> About this task
Please repeat every record exactly, leaving out any pictures.

Screenshot grounding data

= Beginning of Section =

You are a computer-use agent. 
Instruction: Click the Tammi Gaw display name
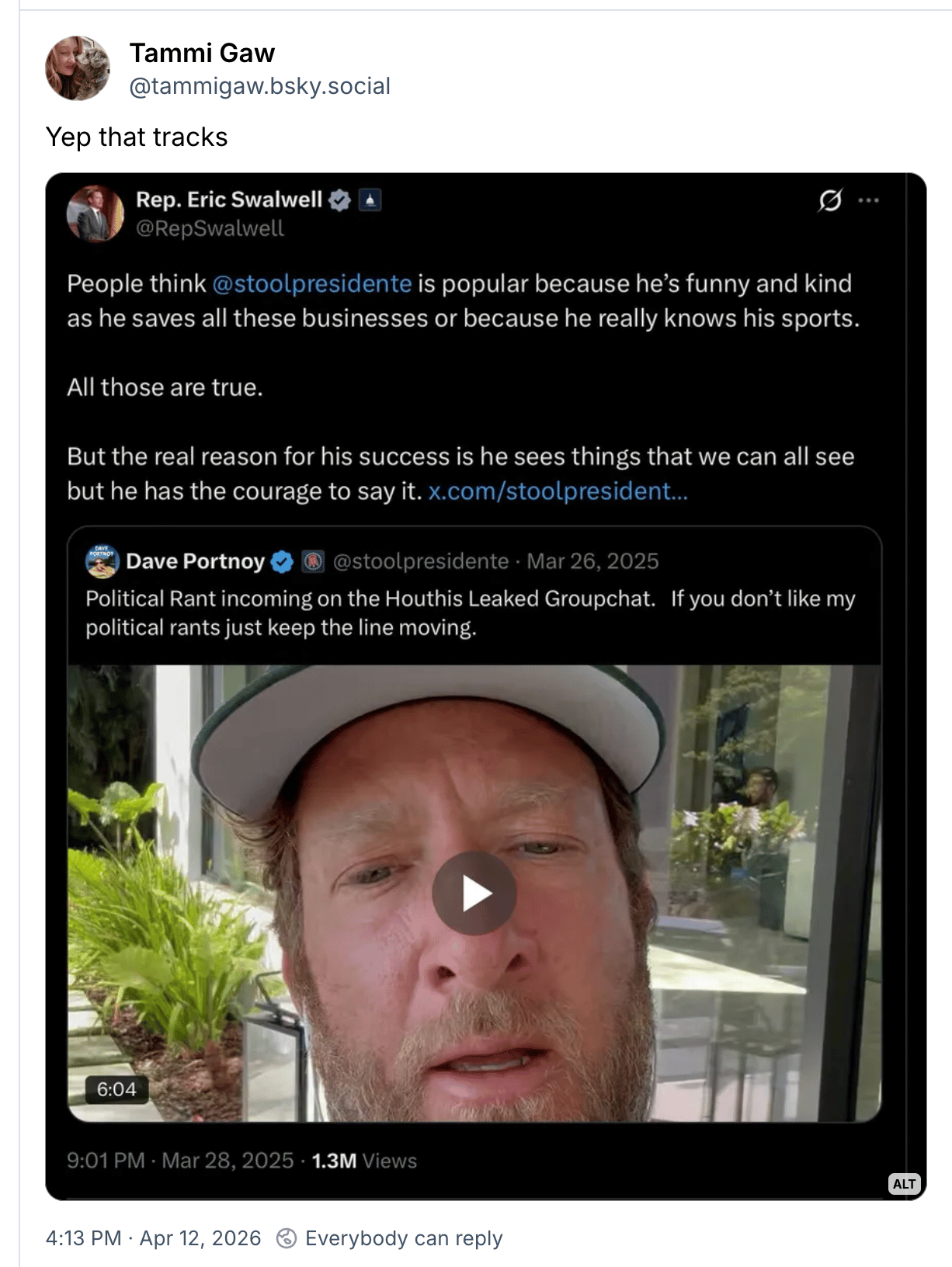[x=202, y=53]
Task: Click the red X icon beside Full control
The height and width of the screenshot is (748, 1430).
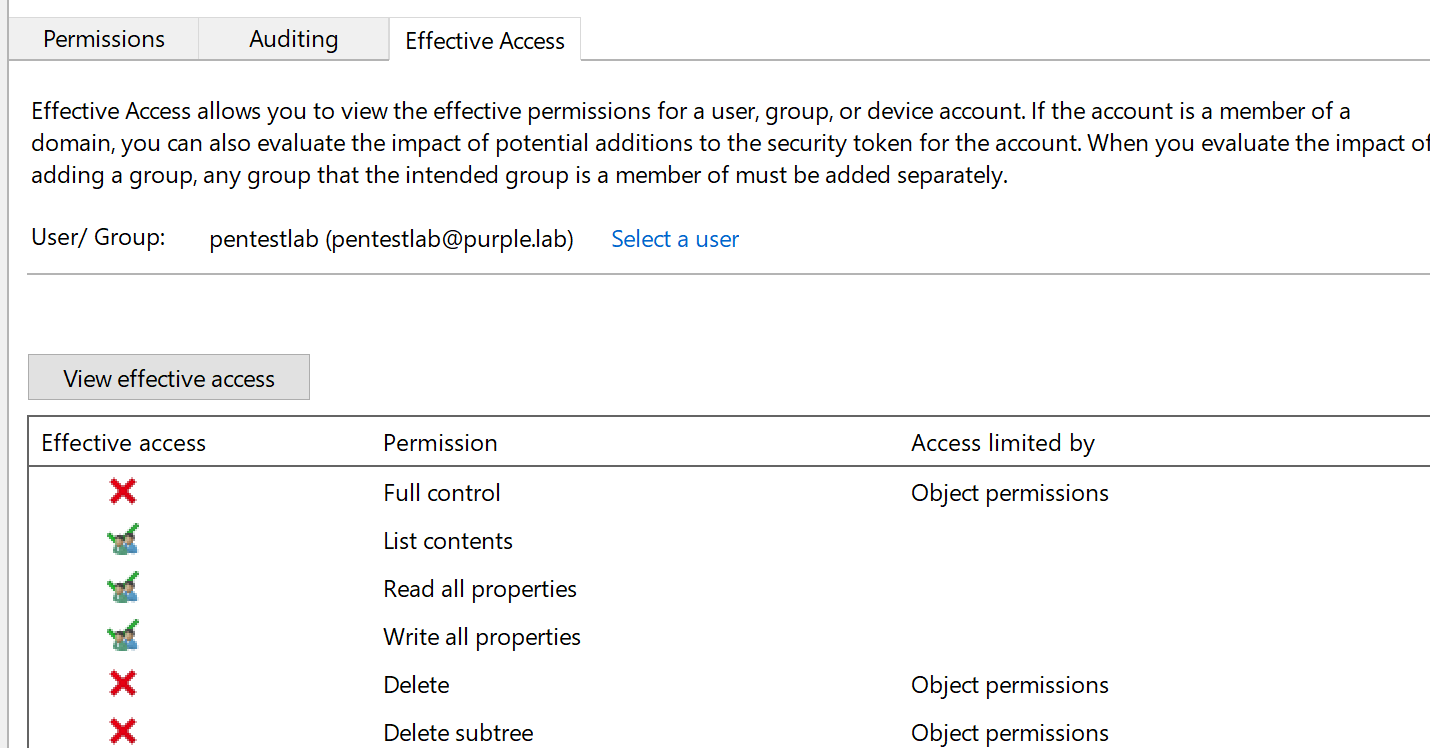Action: coord(123,492)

= End of Section =

> Reply to the task
You are a computer-use agent. 
Instruction: Click the Tammi Gaw display name
[x=202, y=53]
Task: Click the red X icon beside Full control
The height and width of the screenshot is (748, 1430).
Action: coord(123,492)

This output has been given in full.